Assignment – A faithful transcription of all the records is required.

Dataset records –
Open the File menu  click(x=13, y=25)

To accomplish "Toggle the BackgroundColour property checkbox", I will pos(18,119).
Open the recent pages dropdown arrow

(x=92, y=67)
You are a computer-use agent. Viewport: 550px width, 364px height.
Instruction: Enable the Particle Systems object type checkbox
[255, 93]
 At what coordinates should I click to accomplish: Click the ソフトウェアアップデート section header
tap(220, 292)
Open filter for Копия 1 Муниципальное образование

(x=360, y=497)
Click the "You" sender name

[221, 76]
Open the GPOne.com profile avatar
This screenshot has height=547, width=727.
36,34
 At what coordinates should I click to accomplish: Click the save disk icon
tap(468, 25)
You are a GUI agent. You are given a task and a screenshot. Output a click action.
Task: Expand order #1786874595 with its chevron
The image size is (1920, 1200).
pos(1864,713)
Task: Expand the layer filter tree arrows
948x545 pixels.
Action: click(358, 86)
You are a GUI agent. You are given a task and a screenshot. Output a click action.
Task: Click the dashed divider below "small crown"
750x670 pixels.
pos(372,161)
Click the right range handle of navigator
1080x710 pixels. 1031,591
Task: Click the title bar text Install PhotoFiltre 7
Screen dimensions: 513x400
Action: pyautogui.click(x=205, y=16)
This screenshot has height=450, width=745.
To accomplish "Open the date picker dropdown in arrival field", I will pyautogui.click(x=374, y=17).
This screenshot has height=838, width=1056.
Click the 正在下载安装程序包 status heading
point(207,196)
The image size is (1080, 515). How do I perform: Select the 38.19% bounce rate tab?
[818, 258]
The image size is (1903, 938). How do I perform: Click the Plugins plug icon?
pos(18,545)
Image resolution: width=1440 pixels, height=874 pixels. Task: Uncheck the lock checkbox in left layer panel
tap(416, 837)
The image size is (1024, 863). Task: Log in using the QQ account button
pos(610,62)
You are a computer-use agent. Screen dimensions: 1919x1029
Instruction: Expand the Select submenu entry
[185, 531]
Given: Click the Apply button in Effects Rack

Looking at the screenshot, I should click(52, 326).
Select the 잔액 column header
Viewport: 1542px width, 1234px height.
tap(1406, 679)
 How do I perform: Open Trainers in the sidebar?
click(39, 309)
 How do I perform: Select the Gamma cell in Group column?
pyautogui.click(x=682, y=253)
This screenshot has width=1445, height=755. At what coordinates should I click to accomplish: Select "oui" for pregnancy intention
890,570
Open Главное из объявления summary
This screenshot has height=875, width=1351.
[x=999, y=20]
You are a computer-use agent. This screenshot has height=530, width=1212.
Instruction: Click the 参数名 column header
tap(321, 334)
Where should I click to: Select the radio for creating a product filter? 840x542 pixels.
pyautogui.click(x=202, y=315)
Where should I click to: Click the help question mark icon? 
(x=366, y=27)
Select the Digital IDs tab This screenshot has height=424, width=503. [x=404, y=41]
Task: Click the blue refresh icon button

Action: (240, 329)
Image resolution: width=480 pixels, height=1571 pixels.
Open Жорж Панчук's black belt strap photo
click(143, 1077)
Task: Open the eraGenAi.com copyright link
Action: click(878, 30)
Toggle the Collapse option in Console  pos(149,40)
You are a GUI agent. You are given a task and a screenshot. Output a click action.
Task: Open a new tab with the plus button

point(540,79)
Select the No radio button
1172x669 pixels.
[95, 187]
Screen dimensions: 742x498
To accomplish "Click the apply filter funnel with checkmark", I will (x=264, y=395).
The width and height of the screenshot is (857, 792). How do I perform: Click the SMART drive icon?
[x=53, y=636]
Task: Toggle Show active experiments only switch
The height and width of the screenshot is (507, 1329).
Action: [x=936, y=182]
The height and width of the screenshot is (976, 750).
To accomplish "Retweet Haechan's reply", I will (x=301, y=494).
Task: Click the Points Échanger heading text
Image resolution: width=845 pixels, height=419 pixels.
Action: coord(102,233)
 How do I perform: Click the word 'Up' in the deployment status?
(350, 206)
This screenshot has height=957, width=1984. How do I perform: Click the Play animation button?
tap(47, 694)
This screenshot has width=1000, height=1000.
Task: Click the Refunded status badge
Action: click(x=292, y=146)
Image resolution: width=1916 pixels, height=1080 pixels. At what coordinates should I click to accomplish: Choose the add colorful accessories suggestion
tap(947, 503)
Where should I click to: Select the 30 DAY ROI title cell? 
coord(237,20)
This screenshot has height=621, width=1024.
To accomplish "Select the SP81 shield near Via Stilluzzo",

Output for this exercise –
Open the File menu  click(x=13, y=25)

To accomplish "Toggle the BackgroundColour property checkbox", I will pos(18,119).
Open the recent pages dropdown arrow

(x=92, y=67)
You are a computer-use agent. Viewport: 550px width, 364px height.
Instruction: Enable the Particle Systems object type checkbox
[255, 93]
 At what coordinates should I click to accomplish: Click the ソフトウェアアップデート section header
tap(220, 292)
Open filter for Копия 1 Муниципальное образование

(x=360, y=497)
Click the "You" sender name

[221, 76]
Open the GPOne.com profile avatar
This screenshot has height=547, width=727.
36,34
 At what coordinates should I click to accomplish: Click the save disk icon
tap(468, 25)
You are a GUI agent. You are given a task and a screenshot. Output a click action.
Task: Expand order #1786874595 with its chevron
The image size is (1920, 1200).
pos(1864,713)
Task: Expand the layer filter tree arrows
948x545 pixels.
Action: click(358, 86)
You are a GUI agent. You are given a task and a screenshot. Output a click action.
Task: Click the dashed divider below "small crown"
750x670 pixels.
pos(372,161)
Click the right range handle of navigator
1080x710 pixels. 1031,591
Task: Click the title bar text Install PhotoFiltre 7
Screen dimensions: 513x400
Action: pyautogui.click(x=205, y=16)
This screenshot has height=450, width=745.
To accomplish "Open the date picker dropdown in arrival field", I will pyautogui.click(x=374, y=17).
This screenshot has height=838, width=1056.
Click the 正在下载安装程序包 status heading
point(207,196)
The image size is (1080, 515). How do I perform: Select the 38.19% bounce rate tab?
[818, 258]
The image size is (1903, 938). How do I perform: Click the Plugins plug icon?
pos(18,545)
Image resolution: width=1440 pixels, height=874 pixels. Task: Uncheck the lock checkbox in left layer panel
tap(416, 837)
The image size is (1024, 863). Task: Log in using the QQ account button
pos(610,62)
You are a computer-use agent. Screen dimensions: 1919x1029
Instruction: Expand the Select submenu entry
[185, 531]
Given: Click the Apply button in Effects Rack

Looking at the screenshot, I should click(52, 326).
Select the 잔액 column header
Viewport: 1542px width, 1234px height.
tap(1406, 679)
 How do I perform: Open Trainers in the sidebar?
click(39, 309)
 How do I perform: Select the Gamma cell in Group column?
pyautogui.click(x=682, y=253)
This screenshot has width=1445, height=755. At what coordinates should I click to accomplish: Select "oui" for pregnancy intention
890,570
Open Главное из объявления summary
This screenshot has height=875, width=1351.
[x=999, y=20]
You are a computer-use agent. This screenshot has height=530, width=1212.
Instruction: Click the 参数名 column header
tap(321, 334)
Where should I click to: Select the radio for creating a product filter? 840x542 pixels.
pyautogui.click(x=202, y=315)
Where should I click to: Click the help question mark icon? 
(x=366, y=27)
Select the Digital IDs tab This screenshot has height=424, width=503. [x=404, y=41]
Task: Click the blue refresh icon button

Action: (240, 329)
Image resolution: width=480 pixels, height=1571 pixels.
Open Жорж Панчук's black belt strap photo
click(143, 1077)
Task: Open the eraGenAi.com copyright link
Action: click(878, 30)
Toggle the Collapse option in Console  pos(149,40)
You are a GUI agent. You are given a task and a screenshot. Output a click action.
Task: Open a new tab with the plus button

point(540,79)
Select the No radio button
1172x669 pixels.
[95, 187]
Screen dimensions: 742x498
To accomplish "Click the apply filter funnel with checkmark", I will (x=264, y=395).
The width and height of the screenshot is (857, 792). How do I perform: Click the SMART drive icon?
[x=53, y=636]
Task: Toggle Show active experiments only switch
The height and width of the screenshot is (507, 1329).
Action: [x=936, y=182]
The height and width of the screenshot is (976, 750).
To accomplish "Retweet Haechan's reply", I will (x=301, y=494).
Task: Click the Points Échanger heading text
Image resolution: width=845 pixels, height=419 pixels.
Action: coord(102,233)
 How do I perform: Click the word 'Up' in the deployment status?
(350, 206)
This screenshot has height=957, width=1984. How do I perform: Click the Play animation button?
tap(47, 694)
This screenshot has width=1000, height=1000.
Task: Click the Refunded status badge
Action: click(x=292, y=146)
Image resolution: width=1916 pixels, height=1080 pixels. At what coordinates should I click to accomplish: Choose the add colorful accessories suggestion
tap(947, 503)
Where should I click to: Select the 30 DAY ROI title cell? 
coord(237,20)
This screenshot has height=621, width=1024.
To accomplish "Select the SP81 shield near Via Stilluzzo",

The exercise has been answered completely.